[Requirement]:
Each line of the records below that contains "info" needs to be copied.

Stored dataset items:
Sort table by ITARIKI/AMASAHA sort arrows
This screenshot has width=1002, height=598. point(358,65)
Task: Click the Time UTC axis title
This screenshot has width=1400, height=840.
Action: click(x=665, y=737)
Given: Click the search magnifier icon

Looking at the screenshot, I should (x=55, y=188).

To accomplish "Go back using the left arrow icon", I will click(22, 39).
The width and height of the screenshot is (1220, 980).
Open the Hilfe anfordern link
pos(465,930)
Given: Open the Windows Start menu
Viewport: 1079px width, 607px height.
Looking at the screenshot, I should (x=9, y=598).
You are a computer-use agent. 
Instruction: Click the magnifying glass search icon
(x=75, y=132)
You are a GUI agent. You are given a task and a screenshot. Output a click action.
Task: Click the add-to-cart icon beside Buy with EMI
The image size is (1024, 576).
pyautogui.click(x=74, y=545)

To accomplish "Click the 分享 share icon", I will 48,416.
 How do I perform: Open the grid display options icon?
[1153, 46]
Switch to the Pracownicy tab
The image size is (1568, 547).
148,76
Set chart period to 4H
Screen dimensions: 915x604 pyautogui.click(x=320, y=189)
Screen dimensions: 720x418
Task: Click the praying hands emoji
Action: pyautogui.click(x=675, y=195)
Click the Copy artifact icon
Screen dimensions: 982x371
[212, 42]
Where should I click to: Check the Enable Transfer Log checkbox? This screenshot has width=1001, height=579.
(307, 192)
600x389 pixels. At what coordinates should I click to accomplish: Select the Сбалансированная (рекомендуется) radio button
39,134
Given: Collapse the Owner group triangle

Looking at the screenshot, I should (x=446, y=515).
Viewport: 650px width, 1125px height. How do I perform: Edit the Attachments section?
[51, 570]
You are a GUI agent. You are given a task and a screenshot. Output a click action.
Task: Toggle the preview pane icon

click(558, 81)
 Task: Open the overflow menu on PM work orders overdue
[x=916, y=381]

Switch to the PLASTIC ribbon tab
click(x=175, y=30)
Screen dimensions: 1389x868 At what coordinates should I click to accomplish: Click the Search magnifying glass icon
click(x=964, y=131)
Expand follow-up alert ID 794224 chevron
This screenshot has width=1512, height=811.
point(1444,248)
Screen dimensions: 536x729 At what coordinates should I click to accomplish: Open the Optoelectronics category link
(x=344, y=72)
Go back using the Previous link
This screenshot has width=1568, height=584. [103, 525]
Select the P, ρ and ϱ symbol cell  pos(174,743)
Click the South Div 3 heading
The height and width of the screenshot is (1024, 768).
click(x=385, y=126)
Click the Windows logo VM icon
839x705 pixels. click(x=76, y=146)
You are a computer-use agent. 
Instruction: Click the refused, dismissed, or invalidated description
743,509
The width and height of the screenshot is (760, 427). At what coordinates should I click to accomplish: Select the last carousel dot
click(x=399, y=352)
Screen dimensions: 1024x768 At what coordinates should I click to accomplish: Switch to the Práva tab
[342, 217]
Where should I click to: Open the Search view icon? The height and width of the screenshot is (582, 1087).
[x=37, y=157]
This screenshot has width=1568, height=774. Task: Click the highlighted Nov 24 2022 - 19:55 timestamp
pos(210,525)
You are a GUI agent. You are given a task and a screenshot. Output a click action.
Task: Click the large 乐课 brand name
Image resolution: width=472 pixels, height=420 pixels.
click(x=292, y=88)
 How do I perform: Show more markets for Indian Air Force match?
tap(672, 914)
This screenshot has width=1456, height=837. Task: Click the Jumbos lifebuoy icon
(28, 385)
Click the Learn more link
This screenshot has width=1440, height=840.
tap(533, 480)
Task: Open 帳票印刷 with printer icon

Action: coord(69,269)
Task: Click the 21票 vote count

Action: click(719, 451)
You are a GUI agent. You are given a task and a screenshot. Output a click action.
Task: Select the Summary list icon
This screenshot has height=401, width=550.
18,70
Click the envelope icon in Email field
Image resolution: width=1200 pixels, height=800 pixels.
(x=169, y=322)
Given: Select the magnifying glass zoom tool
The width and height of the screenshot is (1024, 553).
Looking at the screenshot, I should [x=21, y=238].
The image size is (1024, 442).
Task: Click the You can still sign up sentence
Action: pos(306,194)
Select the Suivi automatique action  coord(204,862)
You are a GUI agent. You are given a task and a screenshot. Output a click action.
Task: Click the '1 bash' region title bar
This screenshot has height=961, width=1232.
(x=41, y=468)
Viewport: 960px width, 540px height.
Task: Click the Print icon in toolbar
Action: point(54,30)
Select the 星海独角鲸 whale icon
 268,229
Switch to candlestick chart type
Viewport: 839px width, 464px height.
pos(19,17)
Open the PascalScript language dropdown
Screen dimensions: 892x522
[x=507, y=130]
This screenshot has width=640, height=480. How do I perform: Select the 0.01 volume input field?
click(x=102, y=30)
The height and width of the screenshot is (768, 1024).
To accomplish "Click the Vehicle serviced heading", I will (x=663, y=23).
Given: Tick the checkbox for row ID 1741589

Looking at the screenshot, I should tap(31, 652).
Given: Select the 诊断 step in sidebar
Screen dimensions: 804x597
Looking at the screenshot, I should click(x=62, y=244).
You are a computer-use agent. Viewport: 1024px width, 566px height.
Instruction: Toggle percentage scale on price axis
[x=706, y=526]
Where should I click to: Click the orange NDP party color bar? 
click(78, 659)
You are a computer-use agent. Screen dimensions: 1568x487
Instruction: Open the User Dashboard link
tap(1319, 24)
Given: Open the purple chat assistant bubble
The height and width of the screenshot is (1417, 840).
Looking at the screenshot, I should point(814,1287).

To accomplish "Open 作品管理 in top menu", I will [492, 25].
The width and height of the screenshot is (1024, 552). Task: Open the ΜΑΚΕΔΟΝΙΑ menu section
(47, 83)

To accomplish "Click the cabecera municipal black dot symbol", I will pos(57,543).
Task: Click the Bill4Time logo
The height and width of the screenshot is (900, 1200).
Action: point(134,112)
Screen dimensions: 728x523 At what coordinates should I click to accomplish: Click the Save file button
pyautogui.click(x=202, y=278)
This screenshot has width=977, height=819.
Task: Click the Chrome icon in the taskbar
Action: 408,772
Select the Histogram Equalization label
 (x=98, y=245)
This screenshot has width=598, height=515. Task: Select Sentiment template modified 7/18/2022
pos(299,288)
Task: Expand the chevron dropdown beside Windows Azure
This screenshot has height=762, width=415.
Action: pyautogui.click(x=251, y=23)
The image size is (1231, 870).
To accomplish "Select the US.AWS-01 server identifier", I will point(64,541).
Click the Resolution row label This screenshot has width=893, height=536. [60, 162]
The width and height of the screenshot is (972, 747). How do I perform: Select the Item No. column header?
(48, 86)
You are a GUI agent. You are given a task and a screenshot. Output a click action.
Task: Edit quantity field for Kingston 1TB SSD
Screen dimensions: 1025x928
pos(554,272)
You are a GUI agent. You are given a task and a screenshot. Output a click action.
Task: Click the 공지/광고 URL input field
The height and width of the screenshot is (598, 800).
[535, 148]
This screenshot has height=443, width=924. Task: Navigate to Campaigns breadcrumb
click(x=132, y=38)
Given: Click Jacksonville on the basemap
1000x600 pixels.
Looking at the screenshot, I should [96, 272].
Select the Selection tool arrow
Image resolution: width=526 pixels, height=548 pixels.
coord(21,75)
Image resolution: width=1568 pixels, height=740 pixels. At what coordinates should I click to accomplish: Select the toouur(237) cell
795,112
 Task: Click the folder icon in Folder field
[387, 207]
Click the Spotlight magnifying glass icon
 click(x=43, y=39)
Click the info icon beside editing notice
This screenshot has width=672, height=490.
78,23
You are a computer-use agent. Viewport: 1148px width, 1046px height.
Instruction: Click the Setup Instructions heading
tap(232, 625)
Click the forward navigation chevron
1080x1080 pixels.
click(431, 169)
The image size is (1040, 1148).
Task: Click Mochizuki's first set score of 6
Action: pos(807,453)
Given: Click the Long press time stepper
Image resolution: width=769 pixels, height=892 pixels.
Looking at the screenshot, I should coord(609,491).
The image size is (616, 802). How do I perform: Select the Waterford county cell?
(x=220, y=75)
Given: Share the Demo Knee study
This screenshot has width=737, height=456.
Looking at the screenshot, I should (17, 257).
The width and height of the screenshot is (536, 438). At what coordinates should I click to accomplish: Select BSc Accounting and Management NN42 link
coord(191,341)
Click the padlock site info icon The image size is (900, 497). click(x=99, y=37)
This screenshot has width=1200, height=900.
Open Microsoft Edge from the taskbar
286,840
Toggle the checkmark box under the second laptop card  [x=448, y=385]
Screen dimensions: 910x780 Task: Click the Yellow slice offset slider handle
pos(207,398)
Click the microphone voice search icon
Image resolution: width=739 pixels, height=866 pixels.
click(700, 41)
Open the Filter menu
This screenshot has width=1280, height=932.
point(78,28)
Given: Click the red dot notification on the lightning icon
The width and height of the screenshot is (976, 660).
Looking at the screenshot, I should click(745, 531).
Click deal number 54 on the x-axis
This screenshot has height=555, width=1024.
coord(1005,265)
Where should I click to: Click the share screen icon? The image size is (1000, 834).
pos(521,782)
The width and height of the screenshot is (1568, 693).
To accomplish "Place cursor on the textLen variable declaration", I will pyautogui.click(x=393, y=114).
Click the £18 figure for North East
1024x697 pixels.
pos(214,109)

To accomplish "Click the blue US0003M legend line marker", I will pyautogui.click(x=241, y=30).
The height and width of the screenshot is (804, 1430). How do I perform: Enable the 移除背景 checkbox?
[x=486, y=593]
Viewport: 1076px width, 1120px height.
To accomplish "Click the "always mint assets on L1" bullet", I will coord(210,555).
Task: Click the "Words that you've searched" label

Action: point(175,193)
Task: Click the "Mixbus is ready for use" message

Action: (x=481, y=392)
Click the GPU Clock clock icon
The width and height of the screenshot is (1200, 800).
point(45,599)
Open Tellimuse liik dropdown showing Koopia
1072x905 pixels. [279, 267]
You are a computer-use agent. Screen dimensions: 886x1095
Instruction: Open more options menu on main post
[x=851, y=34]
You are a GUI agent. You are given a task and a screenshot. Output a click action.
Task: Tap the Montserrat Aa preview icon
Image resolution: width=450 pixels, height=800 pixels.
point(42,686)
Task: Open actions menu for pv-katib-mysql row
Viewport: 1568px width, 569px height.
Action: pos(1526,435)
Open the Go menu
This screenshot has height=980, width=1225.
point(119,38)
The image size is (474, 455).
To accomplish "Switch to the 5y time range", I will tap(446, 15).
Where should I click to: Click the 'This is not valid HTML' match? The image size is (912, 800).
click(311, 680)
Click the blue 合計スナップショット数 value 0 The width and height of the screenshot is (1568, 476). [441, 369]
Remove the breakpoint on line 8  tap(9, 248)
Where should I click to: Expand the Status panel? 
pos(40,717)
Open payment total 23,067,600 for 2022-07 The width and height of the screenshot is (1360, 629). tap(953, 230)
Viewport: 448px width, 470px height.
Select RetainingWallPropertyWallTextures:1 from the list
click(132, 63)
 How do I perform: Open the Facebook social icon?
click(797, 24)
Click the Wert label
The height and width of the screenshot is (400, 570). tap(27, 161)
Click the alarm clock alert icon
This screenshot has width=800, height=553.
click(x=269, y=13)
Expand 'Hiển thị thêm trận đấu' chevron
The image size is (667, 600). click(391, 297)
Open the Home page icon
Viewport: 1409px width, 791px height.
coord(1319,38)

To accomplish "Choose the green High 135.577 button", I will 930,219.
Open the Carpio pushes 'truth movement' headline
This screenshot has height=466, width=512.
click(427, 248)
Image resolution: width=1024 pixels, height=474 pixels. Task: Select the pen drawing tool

[Written solution]:
Click the info icon beside editing notice
Click the padlock site info icon The image size is (900, 497). click(x=99, y=37)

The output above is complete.